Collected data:
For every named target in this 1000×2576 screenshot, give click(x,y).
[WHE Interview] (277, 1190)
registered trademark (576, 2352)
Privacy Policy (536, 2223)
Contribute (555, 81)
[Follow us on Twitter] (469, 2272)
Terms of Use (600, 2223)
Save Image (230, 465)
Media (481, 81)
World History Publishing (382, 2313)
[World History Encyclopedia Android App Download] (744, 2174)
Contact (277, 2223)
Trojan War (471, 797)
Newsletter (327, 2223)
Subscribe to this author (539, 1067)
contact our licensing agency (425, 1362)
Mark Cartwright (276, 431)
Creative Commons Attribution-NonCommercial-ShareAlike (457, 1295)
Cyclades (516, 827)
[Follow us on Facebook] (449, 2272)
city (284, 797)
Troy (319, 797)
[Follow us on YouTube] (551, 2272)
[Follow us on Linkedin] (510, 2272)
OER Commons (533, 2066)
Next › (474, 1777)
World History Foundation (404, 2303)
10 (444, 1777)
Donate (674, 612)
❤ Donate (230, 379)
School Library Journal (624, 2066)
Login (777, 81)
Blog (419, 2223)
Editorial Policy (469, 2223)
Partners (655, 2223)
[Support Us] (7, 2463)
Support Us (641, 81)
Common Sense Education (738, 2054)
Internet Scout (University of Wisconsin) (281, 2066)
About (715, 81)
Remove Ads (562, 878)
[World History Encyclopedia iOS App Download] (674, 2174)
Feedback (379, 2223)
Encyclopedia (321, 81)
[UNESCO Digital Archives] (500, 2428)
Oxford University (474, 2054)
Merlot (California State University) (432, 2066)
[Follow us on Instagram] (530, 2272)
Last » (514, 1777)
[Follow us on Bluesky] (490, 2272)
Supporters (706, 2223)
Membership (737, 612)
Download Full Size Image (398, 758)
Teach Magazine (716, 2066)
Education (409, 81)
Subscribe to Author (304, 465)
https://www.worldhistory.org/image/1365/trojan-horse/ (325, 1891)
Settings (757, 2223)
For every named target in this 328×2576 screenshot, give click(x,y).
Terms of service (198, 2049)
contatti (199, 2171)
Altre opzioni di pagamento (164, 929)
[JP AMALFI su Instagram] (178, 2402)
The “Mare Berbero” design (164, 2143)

** EXERCISE BRIEF **
Look through the entries above; copy every line holding the string "Download".

** RESPONSE TO THIS TASK **
[World History Encyclopedia Android App Download] (744, 2174)
[World History Encyclopedia iOS App Download] (674, 2174)
Download Full Size Image (398, 758)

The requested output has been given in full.